_Text segment:_
______
I agree with you that both of those, the *LIB and the database *FILE,
are native OS/400 object types. I think what you are missing, is the
probability that the code was written something like the following [not
to imply that I know; I do not]:
dcl is_dir int init 0
dcl is_lnk int init 0
dcl is_ntv int init 0
dcl is_sck int init 0
when object_is_container() then is_dir = 1;
when object_is_socket() then is_sck = 1;
when object_is_lnk() then is_lnk = 1;
... if ... is_ntv = 1; ...
Implication being that probably, once the code determines that the
object is capable of drill-down, being an effective /directory/, the
IsNative likely just remains unset, due to how it was coded. However I
doubt even if anyone in development agreed, they'd probably just say
/working as designed/ even though more likely it is /working as coded/;
or at least state that it is too dangerous to change because someone
[the OS itself, being most notable] may have coded to that anomalous
outcome, irrespective of how illogical. No harm in trying :-)
______
_Provided records:_
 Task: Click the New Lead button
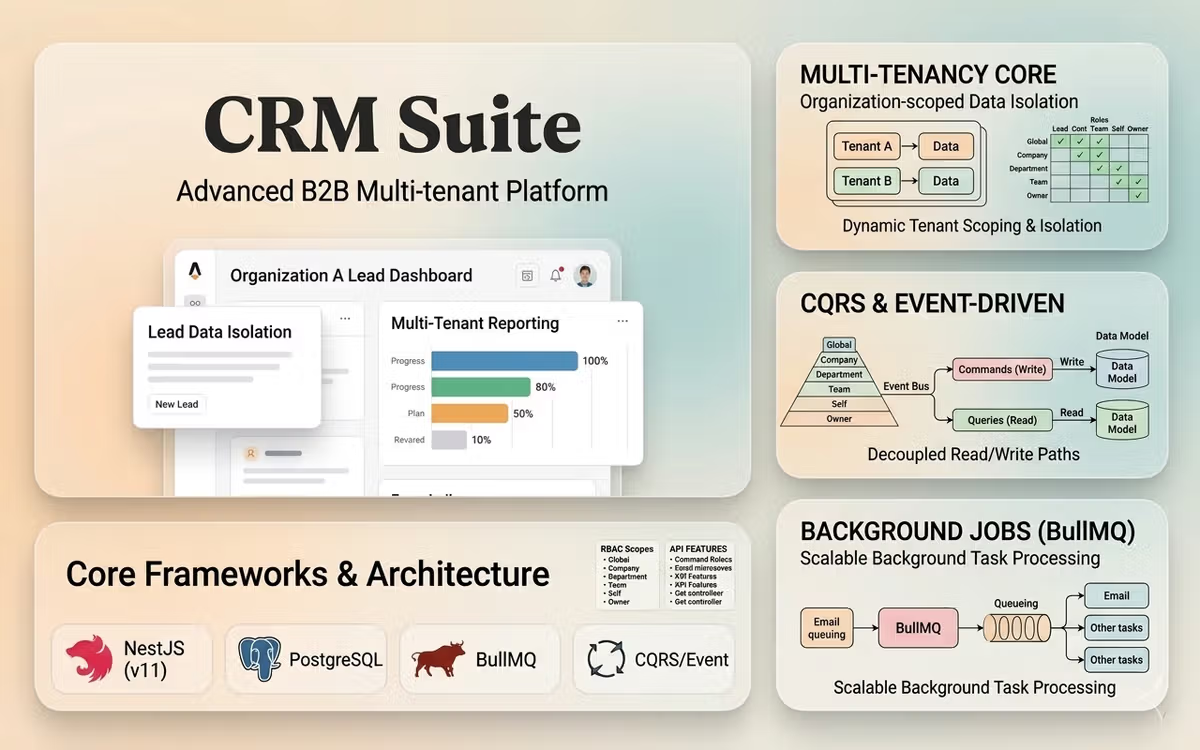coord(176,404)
______
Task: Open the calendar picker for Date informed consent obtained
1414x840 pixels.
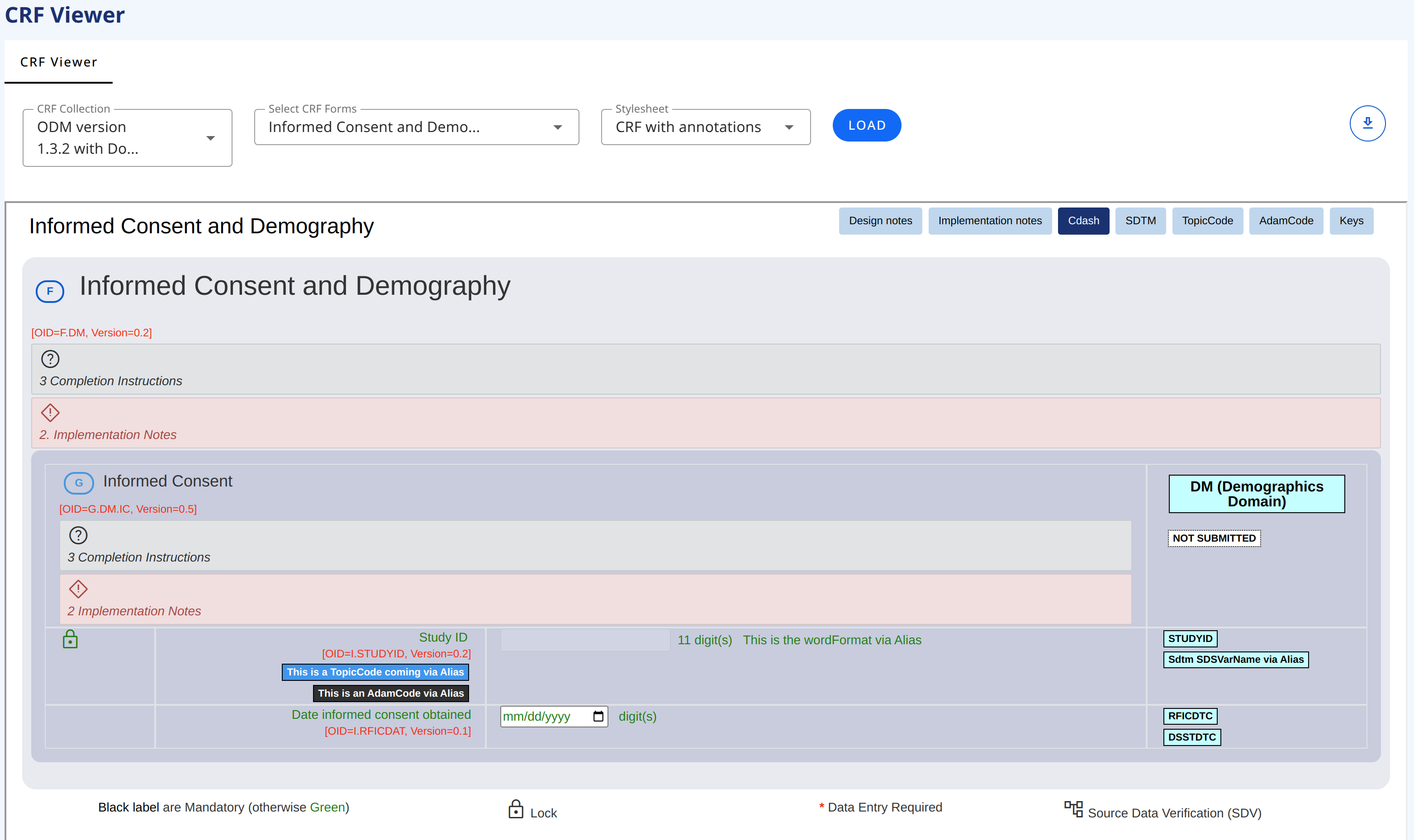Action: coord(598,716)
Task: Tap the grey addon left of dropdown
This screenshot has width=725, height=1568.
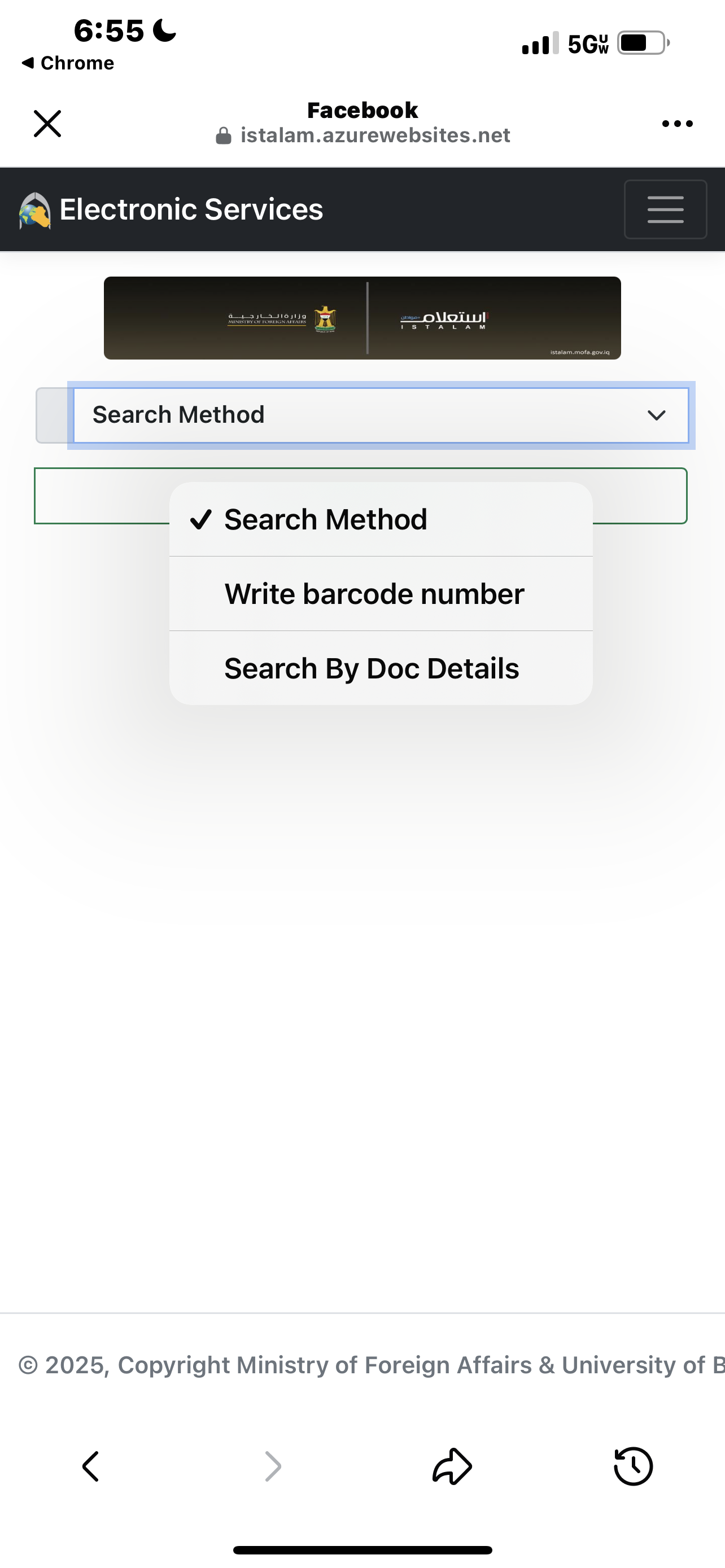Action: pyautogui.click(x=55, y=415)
______
_Objective 1:_ In the post on OS/400 object types, shorten the paragraph beginning "Implication being that probably" into a brief bulleted list that keeps its main points.
_Objective 2:_ Write a continuation of the post on OS/400 object types, starting after its final line.

_Final result 1:_
- Once the code finds that an object can be drilled into and so acts as a directory, IsNative probably stays unset because of how the code was written.
- Even if developers agreed, they would likely call it "working as designed" rather than "working as coded."
- They might also say a change is too risky, since something, most notably the OS itself, may depend on that odd result, however illogical.
- Asking anyway does no harm.

_Final result 2:_
Simon Coulter wrote:
Has anyone else noticed that st_mode returned by stat() and its
siblings evaluates to false for S_ISNATIVE when a *LIB or *FILE
object is the target?
Both *LIB and *FILE objects evaluate to true for S_ISDIR which
makes sense given they are containers for other objects and thus,
at least conceptually, directory objects.
However, I would have thought that they are both also native
objects. That is "things what are" in QSYS.LIB rather than in
other file systems.
Seems to me that S_ISNATIVE should evaluate to true for any
QSYS.LIB object. Given that each type evaluated by the various
S_ISxxxx macros is actually a separate bit in the mode it seems
reasonable that the native bit could be set in addition to the
directory bit thus allowing both S_ISDIR and S_ISNATIVE to
evaluate to true for *LIB and *FILE objects.
Of course, objects not in QSYS.LIB would not have the native bit
set (even though they are MI objects).
What am I missing?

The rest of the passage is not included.